_DIRECTIONS_
Please repeat the items from the line containing "Click the 2017/08/25" through the line containing "The height and width of the screenshot is (577, 783).", word for word.

##### STORED DATA #####

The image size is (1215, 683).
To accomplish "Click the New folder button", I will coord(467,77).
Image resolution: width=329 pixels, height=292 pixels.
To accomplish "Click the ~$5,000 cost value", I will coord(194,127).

#####
##### STORED DATA #####

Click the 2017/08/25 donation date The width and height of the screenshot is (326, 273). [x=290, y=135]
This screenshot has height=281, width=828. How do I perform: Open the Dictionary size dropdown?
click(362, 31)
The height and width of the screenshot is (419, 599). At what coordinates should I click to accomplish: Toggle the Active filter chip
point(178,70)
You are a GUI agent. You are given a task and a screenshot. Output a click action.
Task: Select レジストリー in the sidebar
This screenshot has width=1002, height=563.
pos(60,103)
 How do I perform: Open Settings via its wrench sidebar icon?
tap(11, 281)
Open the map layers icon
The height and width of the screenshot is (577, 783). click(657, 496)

#####

_SOLUTION TO THE EXERCISE_
Click the 2017/08/25 donation date The width and height of the screenshot is (326, 273). [x=290, y=135]
This screenshot has height=281, width=828. How do I perform: Open the Dictionary size dropdown?
click(362, 31)
The height and width of the screenshot is (419, 599). At what coordinates should I click to accomplish: Toggle the Active filter chip
point(178,70)
You are a GUI agent. You are given a task and a screenshot. Output a click action.
Task: Select レジストリー in the sidebar
This screenshot has width=1002, height=563.
pos(60,103)
 How do I perform: Open Settings via its wrench sidebar icon?
tap(11, 281)
Open the map layers icon
The height and width of the screenshot is (577, 783). click(657, 496)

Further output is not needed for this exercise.